— Work instruction —
Report back every line in the data that includes the string "Food".

Pixel coordinate grounding data

+-------+

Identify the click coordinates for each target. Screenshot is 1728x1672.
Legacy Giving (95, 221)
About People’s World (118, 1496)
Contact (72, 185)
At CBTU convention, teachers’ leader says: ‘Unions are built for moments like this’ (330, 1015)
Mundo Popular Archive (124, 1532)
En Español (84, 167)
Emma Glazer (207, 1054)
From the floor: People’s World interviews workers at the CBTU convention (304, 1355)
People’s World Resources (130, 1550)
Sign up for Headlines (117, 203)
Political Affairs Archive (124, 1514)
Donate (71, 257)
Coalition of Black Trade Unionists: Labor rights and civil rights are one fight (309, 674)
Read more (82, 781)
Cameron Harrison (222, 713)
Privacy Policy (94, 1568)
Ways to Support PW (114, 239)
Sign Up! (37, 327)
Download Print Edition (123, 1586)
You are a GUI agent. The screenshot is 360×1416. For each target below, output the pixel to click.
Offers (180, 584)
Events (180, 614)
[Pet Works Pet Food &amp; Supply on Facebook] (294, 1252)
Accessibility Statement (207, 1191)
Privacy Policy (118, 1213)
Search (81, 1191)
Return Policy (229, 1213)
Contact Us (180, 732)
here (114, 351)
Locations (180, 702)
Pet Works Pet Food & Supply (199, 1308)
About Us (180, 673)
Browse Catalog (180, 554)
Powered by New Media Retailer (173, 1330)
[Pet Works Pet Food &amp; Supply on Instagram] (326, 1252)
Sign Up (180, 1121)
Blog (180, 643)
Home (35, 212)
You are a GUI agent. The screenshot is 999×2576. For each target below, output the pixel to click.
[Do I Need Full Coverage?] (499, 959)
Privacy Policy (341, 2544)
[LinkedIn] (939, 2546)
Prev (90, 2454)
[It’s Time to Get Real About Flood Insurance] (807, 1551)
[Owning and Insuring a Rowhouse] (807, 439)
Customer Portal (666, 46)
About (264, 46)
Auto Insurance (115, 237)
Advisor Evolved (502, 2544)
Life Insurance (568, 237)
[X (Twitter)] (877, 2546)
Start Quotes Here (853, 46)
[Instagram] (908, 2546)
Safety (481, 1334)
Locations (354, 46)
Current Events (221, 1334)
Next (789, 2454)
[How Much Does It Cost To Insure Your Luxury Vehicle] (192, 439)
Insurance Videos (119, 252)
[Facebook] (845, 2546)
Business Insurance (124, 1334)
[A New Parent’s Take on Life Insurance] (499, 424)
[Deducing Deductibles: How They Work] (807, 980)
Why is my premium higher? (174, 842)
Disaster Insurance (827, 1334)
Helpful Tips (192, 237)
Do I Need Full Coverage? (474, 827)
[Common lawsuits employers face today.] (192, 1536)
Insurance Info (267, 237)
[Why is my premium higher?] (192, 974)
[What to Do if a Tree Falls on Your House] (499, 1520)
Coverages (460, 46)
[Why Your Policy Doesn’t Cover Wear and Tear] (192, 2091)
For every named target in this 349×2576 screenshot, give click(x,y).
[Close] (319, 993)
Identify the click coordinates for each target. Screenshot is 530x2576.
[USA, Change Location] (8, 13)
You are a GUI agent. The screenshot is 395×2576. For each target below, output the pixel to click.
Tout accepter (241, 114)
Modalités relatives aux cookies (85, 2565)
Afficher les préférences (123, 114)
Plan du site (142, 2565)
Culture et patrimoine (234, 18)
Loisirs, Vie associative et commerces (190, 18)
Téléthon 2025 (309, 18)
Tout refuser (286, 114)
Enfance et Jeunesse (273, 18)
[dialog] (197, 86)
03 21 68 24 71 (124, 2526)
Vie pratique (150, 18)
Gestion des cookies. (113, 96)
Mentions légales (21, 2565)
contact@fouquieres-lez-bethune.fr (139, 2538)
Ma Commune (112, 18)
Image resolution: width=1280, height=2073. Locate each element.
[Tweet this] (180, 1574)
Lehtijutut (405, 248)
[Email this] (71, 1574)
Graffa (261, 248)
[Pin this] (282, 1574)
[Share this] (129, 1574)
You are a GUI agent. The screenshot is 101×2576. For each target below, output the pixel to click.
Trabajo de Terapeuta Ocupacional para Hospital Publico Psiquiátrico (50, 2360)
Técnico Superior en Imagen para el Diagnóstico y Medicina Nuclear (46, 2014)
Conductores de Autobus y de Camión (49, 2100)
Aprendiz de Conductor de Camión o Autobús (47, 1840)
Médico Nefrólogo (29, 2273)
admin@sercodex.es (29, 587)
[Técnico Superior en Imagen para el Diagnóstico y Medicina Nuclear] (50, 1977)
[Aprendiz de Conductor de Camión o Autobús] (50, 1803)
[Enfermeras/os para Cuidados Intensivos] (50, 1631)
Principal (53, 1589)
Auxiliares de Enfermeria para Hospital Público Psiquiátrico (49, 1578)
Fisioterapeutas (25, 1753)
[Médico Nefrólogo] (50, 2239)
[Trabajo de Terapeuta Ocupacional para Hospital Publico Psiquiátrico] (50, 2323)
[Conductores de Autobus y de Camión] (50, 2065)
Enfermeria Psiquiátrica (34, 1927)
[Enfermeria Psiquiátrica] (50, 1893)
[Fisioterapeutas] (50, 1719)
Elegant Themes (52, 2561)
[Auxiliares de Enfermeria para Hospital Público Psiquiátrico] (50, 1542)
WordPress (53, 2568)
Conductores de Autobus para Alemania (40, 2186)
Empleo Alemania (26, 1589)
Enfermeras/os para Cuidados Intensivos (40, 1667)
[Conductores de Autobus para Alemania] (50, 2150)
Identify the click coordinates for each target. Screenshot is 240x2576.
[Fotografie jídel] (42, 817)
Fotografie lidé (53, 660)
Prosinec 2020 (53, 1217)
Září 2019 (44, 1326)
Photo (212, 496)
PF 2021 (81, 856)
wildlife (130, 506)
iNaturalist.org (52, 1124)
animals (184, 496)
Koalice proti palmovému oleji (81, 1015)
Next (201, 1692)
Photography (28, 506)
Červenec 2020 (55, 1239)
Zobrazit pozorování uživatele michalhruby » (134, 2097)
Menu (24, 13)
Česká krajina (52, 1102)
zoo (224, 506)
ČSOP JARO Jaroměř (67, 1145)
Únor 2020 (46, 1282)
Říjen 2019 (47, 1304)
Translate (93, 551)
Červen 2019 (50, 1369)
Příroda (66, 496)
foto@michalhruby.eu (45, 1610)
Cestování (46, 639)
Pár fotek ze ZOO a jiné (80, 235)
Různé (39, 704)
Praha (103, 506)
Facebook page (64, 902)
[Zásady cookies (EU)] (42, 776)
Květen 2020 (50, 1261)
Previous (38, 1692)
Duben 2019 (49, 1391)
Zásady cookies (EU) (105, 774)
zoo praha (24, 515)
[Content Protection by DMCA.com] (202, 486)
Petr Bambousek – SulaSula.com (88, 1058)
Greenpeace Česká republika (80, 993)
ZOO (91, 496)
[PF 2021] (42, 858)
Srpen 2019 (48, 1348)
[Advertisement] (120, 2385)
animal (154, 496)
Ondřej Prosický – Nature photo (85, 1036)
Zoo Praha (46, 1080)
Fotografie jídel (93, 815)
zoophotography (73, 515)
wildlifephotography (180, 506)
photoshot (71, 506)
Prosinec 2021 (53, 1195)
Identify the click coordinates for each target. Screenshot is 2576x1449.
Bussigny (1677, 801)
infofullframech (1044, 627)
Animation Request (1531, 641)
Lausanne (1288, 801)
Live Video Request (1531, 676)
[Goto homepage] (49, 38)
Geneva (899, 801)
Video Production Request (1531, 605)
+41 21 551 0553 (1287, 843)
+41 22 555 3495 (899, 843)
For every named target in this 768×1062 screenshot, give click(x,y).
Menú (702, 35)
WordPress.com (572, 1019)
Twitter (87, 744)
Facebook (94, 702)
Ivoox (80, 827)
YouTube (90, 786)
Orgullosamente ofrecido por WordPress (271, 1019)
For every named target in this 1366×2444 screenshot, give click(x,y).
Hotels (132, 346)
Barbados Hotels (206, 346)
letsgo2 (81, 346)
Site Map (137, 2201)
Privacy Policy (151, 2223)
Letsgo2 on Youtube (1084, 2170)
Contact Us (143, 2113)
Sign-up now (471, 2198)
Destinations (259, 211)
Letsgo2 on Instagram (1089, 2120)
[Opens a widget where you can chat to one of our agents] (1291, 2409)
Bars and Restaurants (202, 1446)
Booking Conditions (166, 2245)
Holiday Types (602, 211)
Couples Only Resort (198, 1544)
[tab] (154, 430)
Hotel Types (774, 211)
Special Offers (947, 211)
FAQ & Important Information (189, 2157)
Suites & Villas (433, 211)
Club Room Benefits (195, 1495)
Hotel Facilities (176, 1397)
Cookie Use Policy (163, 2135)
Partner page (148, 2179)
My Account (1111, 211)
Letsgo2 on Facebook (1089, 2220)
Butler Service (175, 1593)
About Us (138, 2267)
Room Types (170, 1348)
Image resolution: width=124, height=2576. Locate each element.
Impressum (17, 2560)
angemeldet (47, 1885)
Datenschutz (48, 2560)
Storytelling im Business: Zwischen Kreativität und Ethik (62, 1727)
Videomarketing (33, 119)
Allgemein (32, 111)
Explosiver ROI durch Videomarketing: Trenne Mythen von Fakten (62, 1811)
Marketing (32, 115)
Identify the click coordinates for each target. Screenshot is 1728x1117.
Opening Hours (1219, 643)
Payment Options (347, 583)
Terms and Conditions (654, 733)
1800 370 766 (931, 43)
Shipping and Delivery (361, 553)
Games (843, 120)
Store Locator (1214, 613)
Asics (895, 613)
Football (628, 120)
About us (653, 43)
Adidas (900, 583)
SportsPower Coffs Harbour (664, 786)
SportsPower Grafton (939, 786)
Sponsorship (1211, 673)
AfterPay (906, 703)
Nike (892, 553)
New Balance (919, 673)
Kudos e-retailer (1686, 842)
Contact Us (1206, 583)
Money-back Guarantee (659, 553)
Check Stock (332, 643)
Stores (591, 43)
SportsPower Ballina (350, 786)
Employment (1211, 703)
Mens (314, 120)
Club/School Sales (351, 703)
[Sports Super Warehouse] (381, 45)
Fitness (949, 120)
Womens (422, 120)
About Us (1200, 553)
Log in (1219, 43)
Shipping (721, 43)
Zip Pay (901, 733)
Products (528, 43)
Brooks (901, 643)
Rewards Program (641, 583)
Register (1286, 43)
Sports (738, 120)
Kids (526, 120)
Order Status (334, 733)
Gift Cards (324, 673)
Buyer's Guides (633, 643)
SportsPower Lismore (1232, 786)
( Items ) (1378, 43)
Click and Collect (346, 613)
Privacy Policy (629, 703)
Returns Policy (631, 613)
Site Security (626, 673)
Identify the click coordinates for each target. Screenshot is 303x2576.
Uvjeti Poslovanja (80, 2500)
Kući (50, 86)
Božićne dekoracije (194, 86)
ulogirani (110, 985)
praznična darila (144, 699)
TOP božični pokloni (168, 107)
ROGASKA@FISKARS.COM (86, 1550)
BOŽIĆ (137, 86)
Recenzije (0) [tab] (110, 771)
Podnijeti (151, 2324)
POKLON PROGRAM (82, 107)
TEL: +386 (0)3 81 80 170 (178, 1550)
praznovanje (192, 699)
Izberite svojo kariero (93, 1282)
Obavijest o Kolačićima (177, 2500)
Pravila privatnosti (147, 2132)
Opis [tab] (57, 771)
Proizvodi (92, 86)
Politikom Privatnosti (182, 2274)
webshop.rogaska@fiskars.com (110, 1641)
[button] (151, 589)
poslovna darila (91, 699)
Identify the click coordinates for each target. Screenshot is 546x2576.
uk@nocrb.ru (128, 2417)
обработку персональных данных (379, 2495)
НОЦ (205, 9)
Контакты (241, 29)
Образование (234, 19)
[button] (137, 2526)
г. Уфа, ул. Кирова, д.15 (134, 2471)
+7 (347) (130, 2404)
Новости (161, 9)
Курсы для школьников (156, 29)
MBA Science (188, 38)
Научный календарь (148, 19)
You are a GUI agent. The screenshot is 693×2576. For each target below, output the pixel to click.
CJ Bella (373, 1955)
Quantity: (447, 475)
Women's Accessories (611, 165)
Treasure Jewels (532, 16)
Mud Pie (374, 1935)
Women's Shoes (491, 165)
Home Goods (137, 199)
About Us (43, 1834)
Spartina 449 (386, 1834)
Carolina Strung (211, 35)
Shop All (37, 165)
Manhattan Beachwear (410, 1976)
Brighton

+-------+

— Exercise result —
[Pet Works Pet Food &amp; Supply on Facebook] (294, 1252)
Pet Works Pet Food & Supply (199, 1308)
[Pet Works Pet Food &amp; Supply on Instagram] (326, 1252)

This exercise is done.